I felt I was able to love someone else on that deep level
because I had a lot of people that thought they loved me
and I'm like, well, it's a good person, but I can't go that deep.
And I think it's because that champagne bottle
took up so much space in my body.
There wasn't enough to let that depth of love in.
I was unfaithful in my past relationship.
I'd just say it and being honest.
I'm not proud of it at all, but I wasn't happy.
And I thought maybe that would give me some happiness.
So I go through the storm, Bejros, and this is the part why I want to help you,
no matter if you're going through the shit storm, or you need to face it, no matter what that is.
And I'm not trying to be an advocate of divorce, but that was the right choice for me and my ex.
She's happier now.
Long story short is going through it and just staying the course and focusing not on where I
wanted, you know, not on the negativity of what happened, but where I could go, a compelling future,
who I wanted to be as a man, who I wanted to be as a father, how I wanted to be congruent.
I never wanted to be unfaithful. I wanted real love in my life. I made a list. Tony hadn't
made this list of everything that was absolutely a must in a relationship and everything that
was unacceptable in a relationship. And I just stared at that and I kept focusing. And then one day,
it wasn't a transition. I swear to God, Bezos, one day, the ship came out on the other side
and it was all gone.
And it was paradise.
And since that day, I'm a better man.
I'm a better father.
I found the love of my life.
She's sitting right there.
She's my fiance.
I can't wait to marry her this year.
Lisa's amazing.
I never would have attracted that love in my life or have been open enough to, like the champagne
bottle's empty now.
That's the message I want to get across.
It's empty.
If you want that love of your life, if you want that fulfillment, you want that impact, you
want that income, it's on the other side of that storm.
It is.
And just tell you right now, since then, and I've been blessed that my company's
do pretty damn good. Since that day, my company has doubled. My love is on a whole other level.

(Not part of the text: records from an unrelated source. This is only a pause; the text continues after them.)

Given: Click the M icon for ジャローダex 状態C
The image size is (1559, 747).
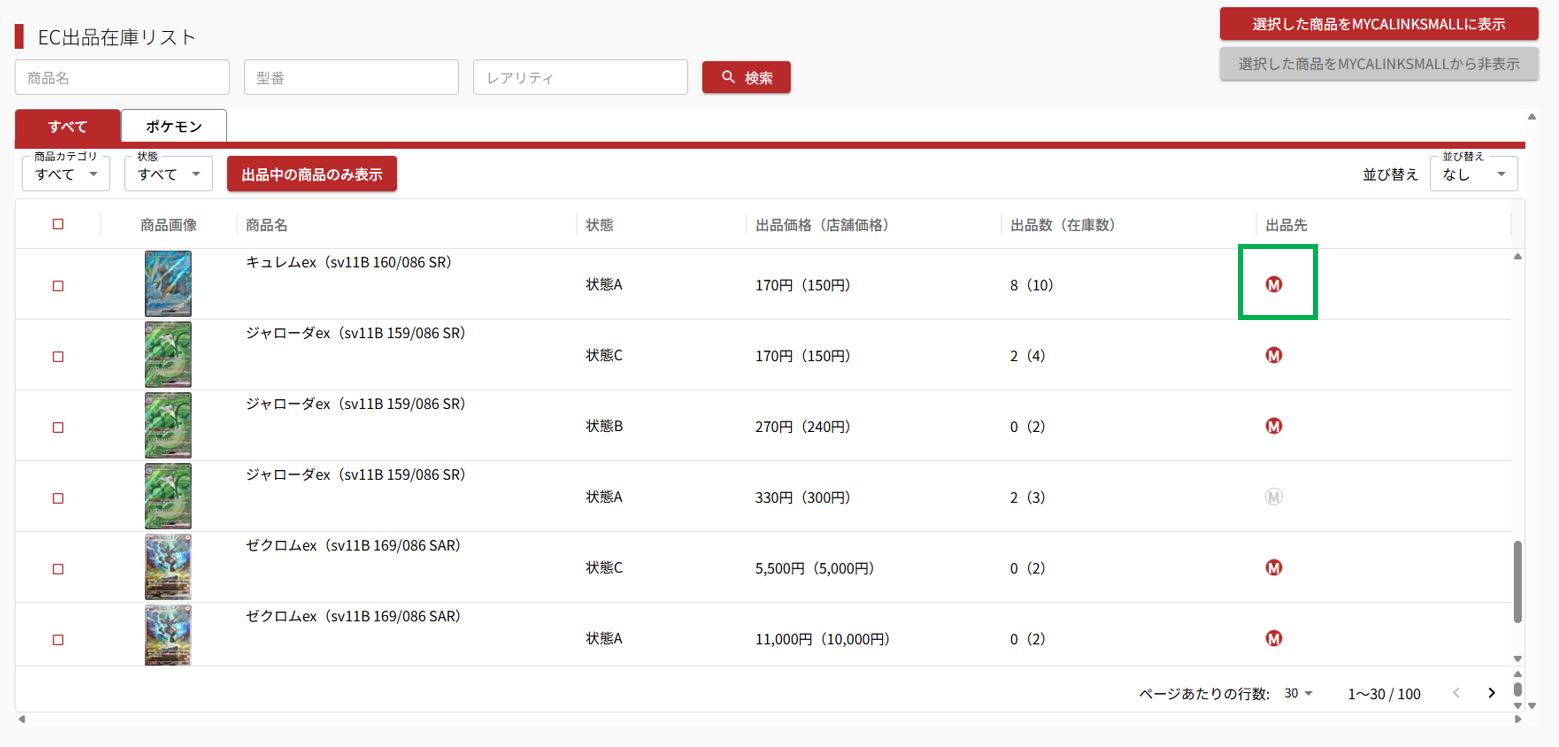Looking at the screenshot, I should click(1274, 355).

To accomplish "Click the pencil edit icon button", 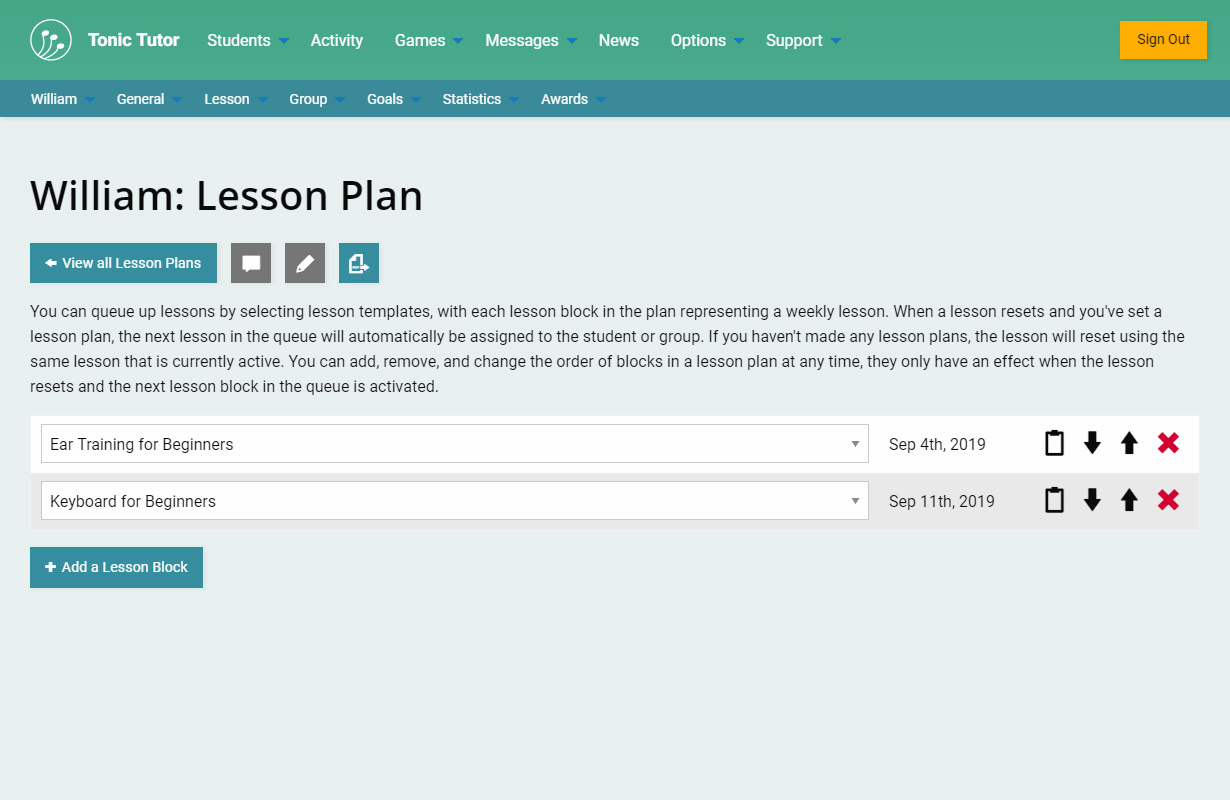I will 305,263.
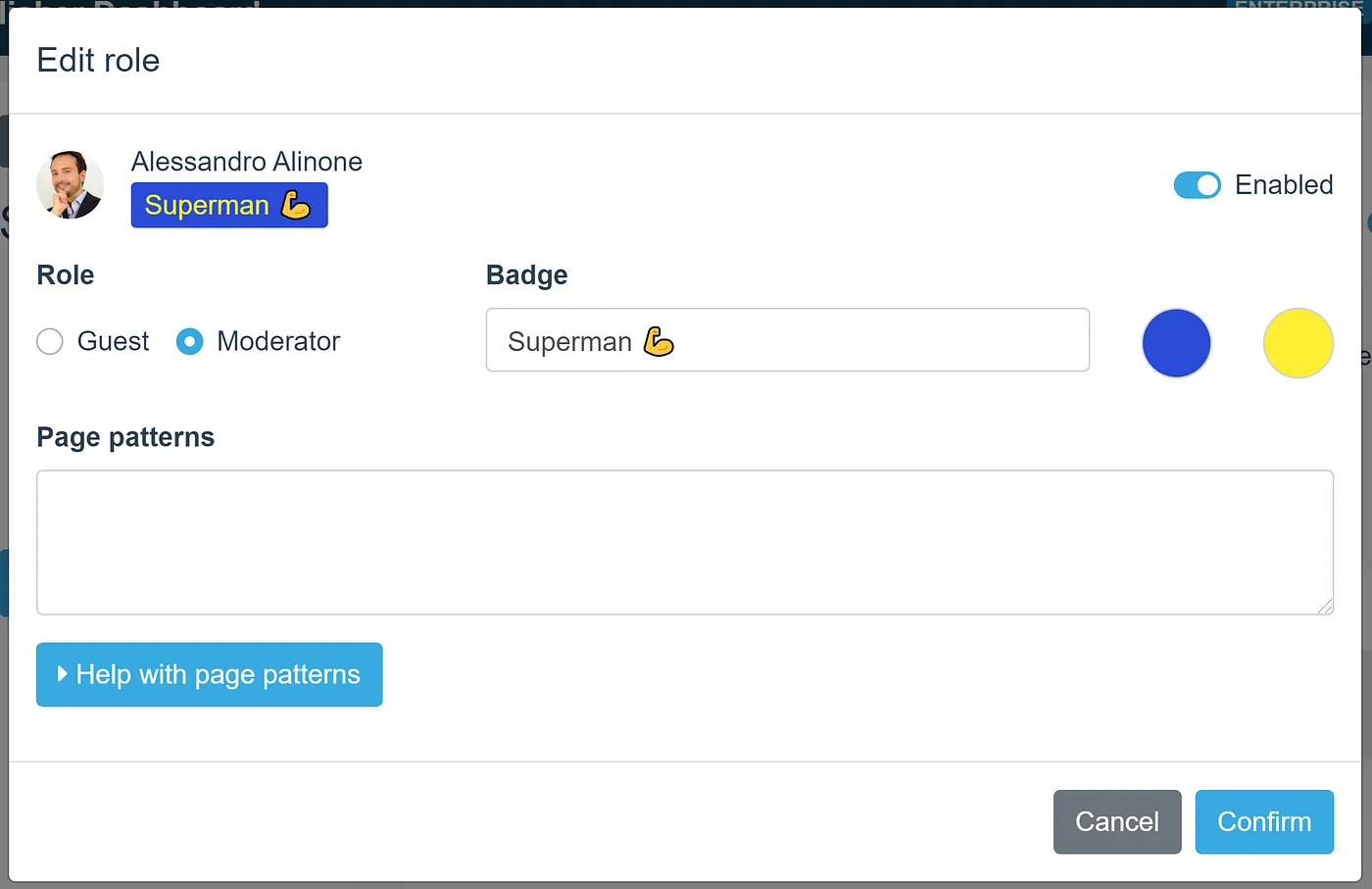
Task: Click Alessandro Alinone's profile avatar
Action: tap(70, 184)
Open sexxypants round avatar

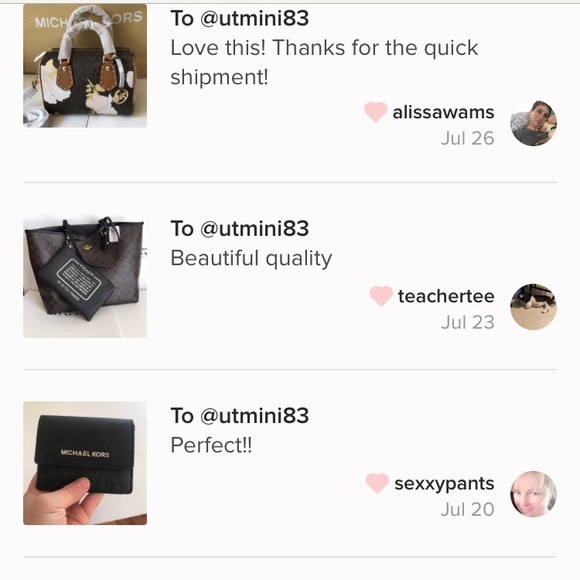[533, 494]
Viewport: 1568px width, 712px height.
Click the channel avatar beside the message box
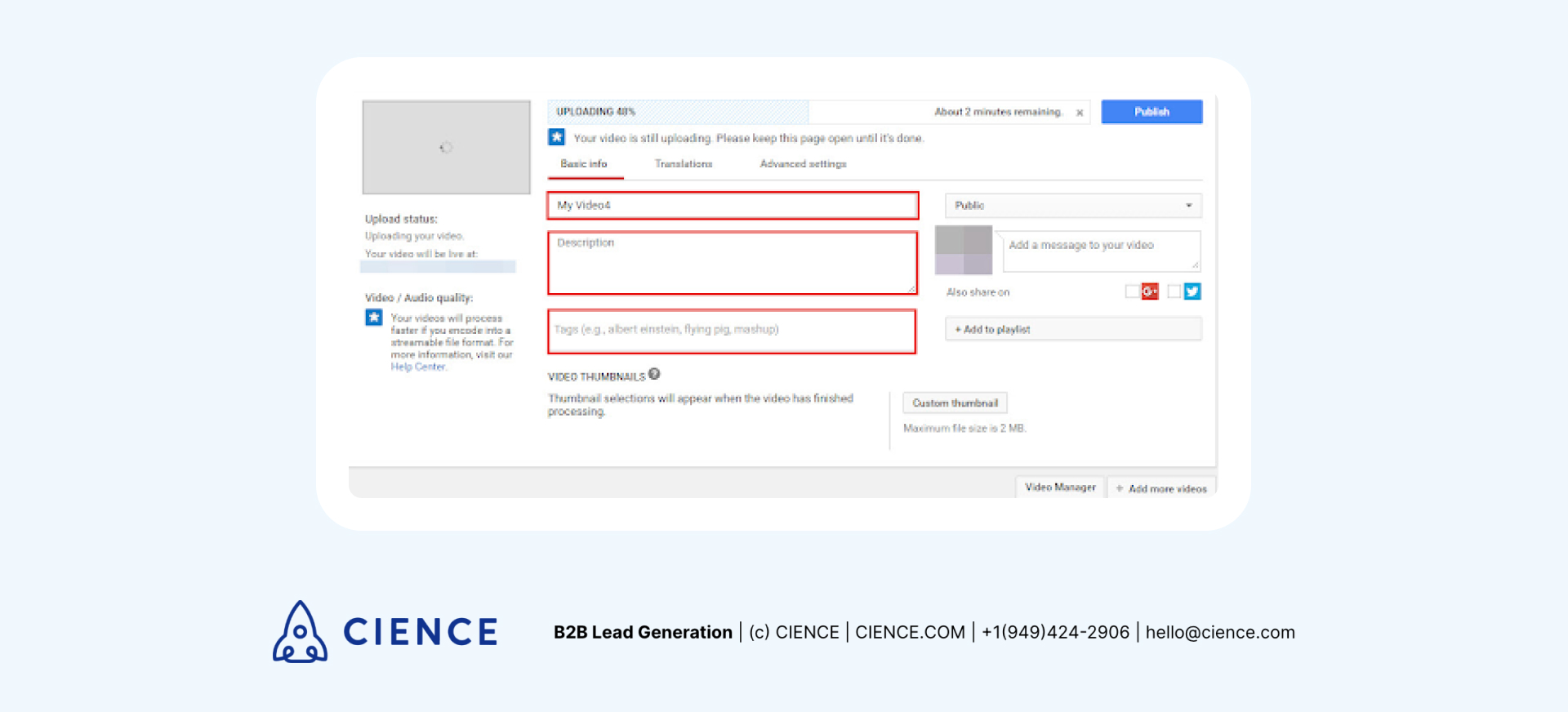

I'm better on stage. I'm congruent. You're messaging. Dude, you've always been a great messenger
of knowledge, wisdom, information. Your messaging has gotten even better, Dean. Well, thank you.
And it's because, but I'm congruent. I'm not the guy that everything's great,
except for this relationship. I'm not this guy that's everything's great, but I'm kind of texting
this girl on the side. Like, all that shit is gone. Like, I can leave my phone out. I'm one human being
everywhere and the only thing I can say is it never would have happened until I went through
what I had to face. And here's a thing. Sometimes that storm you have to face isn't like this
horrific thing that I went through. It's just like, I'll get to that later because maybe you don't
like selling or you don't want to tell your partner you want to start your own business or you don't
want to quit the job or you don't want to scale because you got some screwed up thought about
money and you go, I'll get to that later. I'll get to that later. It doesn't mean it's super
pain. It just means it's not going to change. You're going to waste five years, 10 years, 20 years.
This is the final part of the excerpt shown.